Top of DATASET EXTRACT
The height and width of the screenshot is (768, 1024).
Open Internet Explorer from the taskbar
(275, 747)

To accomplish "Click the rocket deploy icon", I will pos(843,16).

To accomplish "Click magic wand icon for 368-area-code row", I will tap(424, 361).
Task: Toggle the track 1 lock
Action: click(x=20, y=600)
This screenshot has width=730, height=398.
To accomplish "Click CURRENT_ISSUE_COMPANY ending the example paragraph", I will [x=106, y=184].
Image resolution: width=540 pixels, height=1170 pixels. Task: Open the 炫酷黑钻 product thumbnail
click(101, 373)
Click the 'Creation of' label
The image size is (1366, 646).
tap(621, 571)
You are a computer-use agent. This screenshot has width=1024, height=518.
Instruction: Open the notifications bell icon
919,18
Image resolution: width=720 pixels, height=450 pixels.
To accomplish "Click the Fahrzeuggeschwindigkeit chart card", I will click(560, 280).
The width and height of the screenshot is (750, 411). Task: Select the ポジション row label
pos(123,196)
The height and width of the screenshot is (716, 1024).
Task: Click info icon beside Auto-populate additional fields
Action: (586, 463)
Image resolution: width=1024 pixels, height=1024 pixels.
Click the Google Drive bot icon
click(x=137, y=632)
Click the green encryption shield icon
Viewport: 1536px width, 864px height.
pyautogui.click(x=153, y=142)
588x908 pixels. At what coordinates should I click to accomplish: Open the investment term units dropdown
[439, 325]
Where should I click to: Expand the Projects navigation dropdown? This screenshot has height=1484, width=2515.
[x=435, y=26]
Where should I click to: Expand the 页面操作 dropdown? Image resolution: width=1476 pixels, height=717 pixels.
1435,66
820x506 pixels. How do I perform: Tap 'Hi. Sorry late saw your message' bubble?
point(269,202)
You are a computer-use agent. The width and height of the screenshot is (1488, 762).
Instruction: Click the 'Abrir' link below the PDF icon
Bottom of DATASET EXTRACT
WHAT YOU WILL DO. Please give again the lines above between the line holding "Open Internet Explorer from the taskbar" and the line holding "This screenshot has width=730, height=398.", inclusive, exactly as they are and with nothing added.

RESPONSE AREA.
Open Internet Explorer from the taskbar
(275, 747)

To accomplish "Click the rocket deploy icon", I will pos(843,16).

To accomplish "Click magic wand icon for 368-area-code row", I will tap(424, 361).
Task: Toggle the track 1 lock
Action: click(x=20, y=600)
This screenshot has width=730, height=398.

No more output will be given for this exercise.